Jill Jurvelin’s parents had lived in their downtown Coeur d’Alene home for 50 years before the stairs, yard and laundry facilities in the basement began to challenge their 80-plus-year-old bodies.
Jurvelin’s parents had aged well. Her dad, C.J. Hamilton, who died this year, biked and swam regularly into his 80s. Still, the Hamiltons knew a home on a single floor made more sense for them, so they planned a move in 1999 into a condominium overlooking Lake Coeur d’Alene.
Condensing their lifetime of possessions was delicate and major work, Jurvelin learned.
“We learned how to pick and choose,” she said. “We worked through what really matters.”
The Hamiltons were lucky to have family nearby to help with an emotional move, said Barbara Morris, founder of Smooth Transitions, which manages senior moves. The Louisville, Ky., business began 10 years ago to help seniors without family support organize their belongings for a move to smaller quarters.
“A lot of folks don’t have a family support system and need help,” Morris said. “I moved one person six times, and in that process I basically became her daughter in town.”
The explosion of the senior population in North Idaho – 43 percent growth since 1990 – as well as her personal experience helping her parents and in-laws downsize inspired Jurvelin to study with Morris and offer the same service in Coeur d’Alene. Her business is the first of its kind in Coeur d’Alene, but some churches offer similar services at no charge.
Pearl Bouchard, director of Aging and Adult Services for North Idaho, said seniors haven’t questioned her office about help with moving, but that doesn’t mean the need isn’t there.
“We don’t have the wealthy people here who might be able to afford that kind of attention,” Bouchard said. “But things are changing and it sounds like a valuable service.”
The service Morris began and Jurvelin now offers doesn’t target the wealthy. Jurvelin charges $20 an hour to help seniors decide if a move is necessary and what a new home should include – for instance, round-the-clock nursing care or an on-site caretaker, wide hallways and doorways or a patio instead of a garden.
Jurvelin organizes possessions and helps seniors decide which to keep. Before the move, she takes photographs of the layouts on kitchen and bathroom counters and chest-of-drawer tops to copy the patterns in the new surroundings.
“If you set up things how they’re familiar, it’s as little shock to the system as possible when they move,” Jurvelin said. “It’s already so traumatic, especially if they’ve lived in one place for 20 or 30 years.”
She measures new living quarters so seniors know how much furniture and other belongings will fit. Jurvelin also helps seniors decide how to distribute belongings they can’t take with them. Some items go to family, others to women’s and children’s shelters. Many seniors want yard sales, she said. Jurvelin coordinates packing, disposal of trash and finding movers, if necessary.
“I try to help them see a bright side, but I don’t push it,” she said.
Jurvelin heard about Morris at a real estate workshop. She learned that Morris was a founding member of the National Association of Senior Move Managers, a watchdog group that formed to help seniors move and guide them to reputable help.

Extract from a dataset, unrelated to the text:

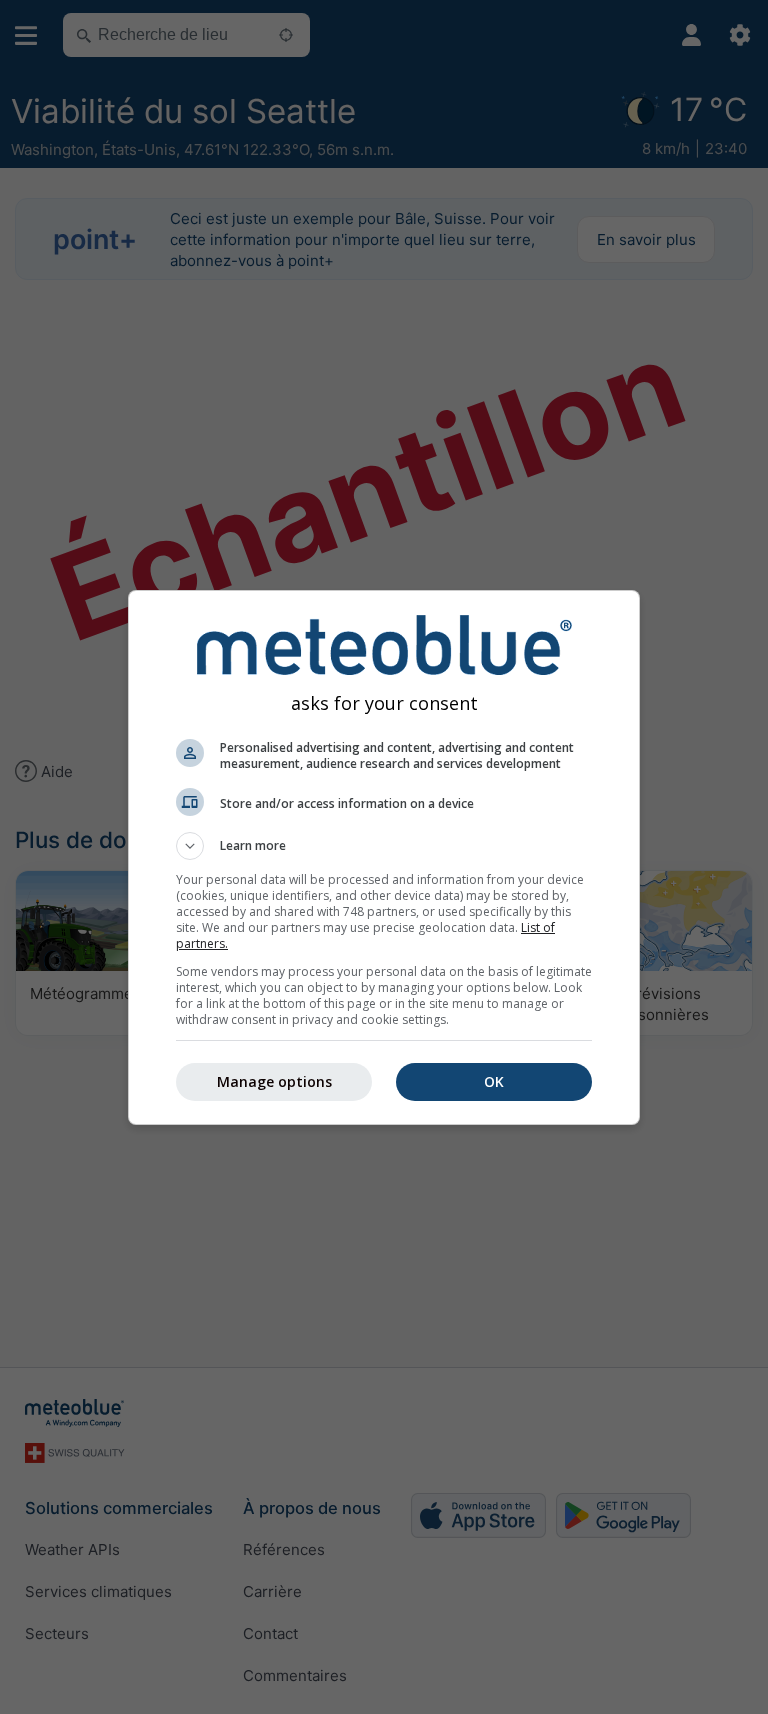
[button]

Morris, a former hospital public information officer, said years of helping seniors move taught her to eliminate some of the stress from a highly emotional change.
“I provide a lot of hand-holding,” she said. “Sometimes we just sit and cry together because that’s the only solution.”
People’s interest in her ideas motivated her to develop a workbook for do-it-yourselfers and licenses for people who want formal training and certification as senior move managers.
Jurvelin earned her license nearly two years ago. She said her earnings from Smooth Transitions in Coeur d’Alene will go toward adult literacy programs in North Idaho.